Re: generic plans and "initial" pruning

From: Tomas Vondra <tomas(at)vondra(dot)me>
To: Amit Langote <amitlangote09(at)gmail(dot)com>, Robert Haas <robertmhaas(at)gmail(dot)com>
Cc: Alvaro Herrera <alvherre(at)alvh(dot)no-ip(dot)org>, Andres Freund <andres(at)anarazel(dot)de>, Daniel Gustafsson <daniel(at)yesql(dot)se>, David Rowley <dgrowleyml(at)gmail(dot)com>, PostgreSQL Hackers <pgsql-hackers(at)postgresql(dot)org>, Thom Brown <thom(at)linux(dot)com>, Tom Lane <tgl(at)sss(dot)pgh(dot)pa(dot)us>
Subject: Re: generic plans and "initial" pruning
Date: 2024-12-01 18:36:21
Message-ID: 54c35fb9-da3a-4754-ab8c-46ed0b612465@vondra.me
Views: Raw Message | Whole Thread | Download mbox | Resend email
Thread:
Lists: pgsql-hackers

Hi,

I took a look at this patch, mostly to familiarize myself with the
pruning etc. I have a bunch of comments, but all of that is minor,
perhaps even nitpicking - with prior feedback from David, Tom and
Robert, I can't really compete with that.

FWIW the patch needs a rebase, there's a minor bitrot - but it was
simply enough to fix for a review / testing.

0001
----

1) But if we don't expect this error to actually happen, do we really
need to make it ereport()? Maybe it should be plain elog(). I mean, it's
"can't happen" and thus doesn't need translations etc.

if (!bms_equal(relids, pruneinfo->relids))
ereport(ERROR,
errcode(ERRCODE_INTERNAL_ERROR),
errmsg_internal("mismatching PartitionPruneInfo found at
part_prune_index %d",
part_prune_index),
errdetail_internal("plan node relids %s, pruneinfo
relids %s",
bmsToString(relids),
bmsToString(pruneinfo->relids)));

Perhaps it should even be an assert?

2) unnecessary newline added to execPartition.h

3) this comment in EState doesn't seem very helpful

List *es_part_prune_infos; /* PlannedStmt.partPruneInfos */

5) PlannerGlobal

/* List of PartitionPruneInfo contained in the plan */
List *partPruneInfos;

Why does this say "contained in the plan" unlike the other fields? Is
there some sort of difference? I'm not saying it's wrong.

0002
----

1) Isn't it weird/undesirable partkey_datum_from_expr() loses some of
the asserts? Would the assert be incorrect in the new implementation, or
are we removing it simply because we happen to not have one of the fields?

2) inconsistent spelling: run-time vs. runtime

3) PartitionPruneContext.is_valid - I think I'd rename the flag to
"initialized" or something like that. The "is_valid" is a bit confusing,
because it might seem the context can get invalidated later, but AFAICS
that's not the case - we just initialize it lazily.

0003
----

1) In InitPlan I'd move

estate->es_part_prune_infos = plannedstmt->partPruneInfos;

before the comment, which is more about ExecDoInitialPruning.

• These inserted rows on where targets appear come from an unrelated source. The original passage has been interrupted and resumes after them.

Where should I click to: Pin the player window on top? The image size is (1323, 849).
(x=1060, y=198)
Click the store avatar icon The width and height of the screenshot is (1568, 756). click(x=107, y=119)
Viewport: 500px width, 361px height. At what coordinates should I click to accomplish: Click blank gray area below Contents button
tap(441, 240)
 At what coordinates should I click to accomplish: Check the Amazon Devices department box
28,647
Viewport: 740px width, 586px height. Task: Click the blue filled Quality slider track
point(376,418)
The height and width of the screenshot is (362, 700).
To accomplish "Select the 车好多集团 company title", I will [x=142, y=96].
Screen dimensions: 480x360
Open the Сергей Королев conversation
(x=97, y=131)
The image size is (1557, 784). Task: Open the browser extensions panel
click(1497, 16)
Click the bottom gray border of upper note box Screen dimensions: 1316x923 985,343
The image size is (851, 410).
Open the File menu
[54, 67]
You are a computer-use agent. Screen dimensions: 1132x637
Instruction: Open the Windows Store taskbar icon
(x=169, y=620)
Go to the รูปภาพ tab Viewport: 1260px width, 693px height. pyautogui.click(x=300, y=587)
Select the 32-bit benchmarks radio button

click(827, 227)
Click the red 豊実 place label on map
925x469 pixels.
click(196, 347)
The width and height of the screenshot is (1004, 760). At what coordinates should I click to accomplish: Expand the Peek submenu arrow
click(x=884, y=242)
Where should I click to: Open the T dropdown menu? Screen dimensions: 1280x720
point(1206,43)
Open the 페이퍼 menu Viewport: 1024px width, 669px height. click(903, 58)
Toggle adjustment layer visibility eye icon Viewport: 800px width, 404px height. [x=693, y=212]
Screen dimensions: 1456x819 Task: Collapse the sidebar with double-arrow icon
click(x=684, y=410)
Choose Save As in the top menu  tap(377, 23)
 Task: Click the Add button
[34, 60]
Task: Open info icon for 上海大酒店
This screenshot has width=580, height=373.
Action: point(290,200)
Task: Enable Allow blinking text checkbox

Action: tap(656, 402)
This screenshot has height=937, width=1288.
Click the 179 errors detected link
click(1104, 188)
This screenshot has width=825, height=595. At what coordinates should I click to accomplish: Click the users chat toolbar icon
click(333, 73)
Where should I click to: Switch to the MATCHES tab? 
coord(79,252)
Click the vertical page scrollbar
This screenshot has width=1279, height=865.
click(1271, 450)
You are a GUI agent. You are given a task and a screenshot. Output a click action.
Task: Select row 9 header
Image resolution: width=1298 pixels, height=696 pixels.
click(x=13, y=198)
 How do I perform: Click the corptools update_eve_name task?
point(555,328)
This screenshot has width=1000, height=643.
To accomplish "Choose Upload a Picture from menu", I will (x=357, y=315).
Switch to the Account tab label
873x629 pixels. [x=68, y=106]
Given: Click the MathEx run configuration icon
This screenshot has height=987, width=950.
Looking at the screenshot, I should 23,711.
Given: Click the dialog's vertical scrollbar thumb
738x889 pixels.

2) I'm not quite sure what "exec" partition pruning is?

/*
* ExecInitPartitionPruning
* Initialize the data structures needed for runtime "exec" partition
* pruning and return the result of initial pruning, if available.

Is that the same thing as "runtime pruning"?

0004
----

1) typo: paraller/parallel

2) What about adding an assert to ExecFindMatchingSubPlans, to check
valisubplan_rtis is not NULL? It's just mentioned in a comment, but
better to explicitly enforce that?

2) It may not be quite clear why ExecInitUpdateProjection() switches to
mt_updateColnosLists. Should that be explained in a comment, somewhere?

3) unnecessary newline in ExecLookupResultRelByOid

0005
----

1) auto_explain.c - So what happens if the plan gets invalidated? The
hook explain_ExecutorStart returns early, but then what? Does that break
the user session somehow, or what?

2) Isn't it a bit fragile if this requires every extension to update
and add the ExecPlanStillValid() calls to various places? What if an
extension doesn't do that? What weirdness will happen? Maybe it'd be
possible to at least check this in some other executor hook? Or at least
we could ensure the check was done in assert-enabled builds? Or
something to make extension authors aware of this?

Aside from going through the patches, I did a simple benchmark to see
how this works in practice. I did a simple test, with pgbench -S and
variable number of partitions/clients. I also varied the number of locks
per transaction, because I was wondering if it may interact with the
fast-path improvements. See the attached xeon.sh script and CSV with
results from the 44/88-core machine.

There's also two PDFs visualizing the results, to show the impact as a
difference between "master" (no patches) vs. "pruning" build with v57
applied. As usual, "green" is good (faster), read is "bad" (slower).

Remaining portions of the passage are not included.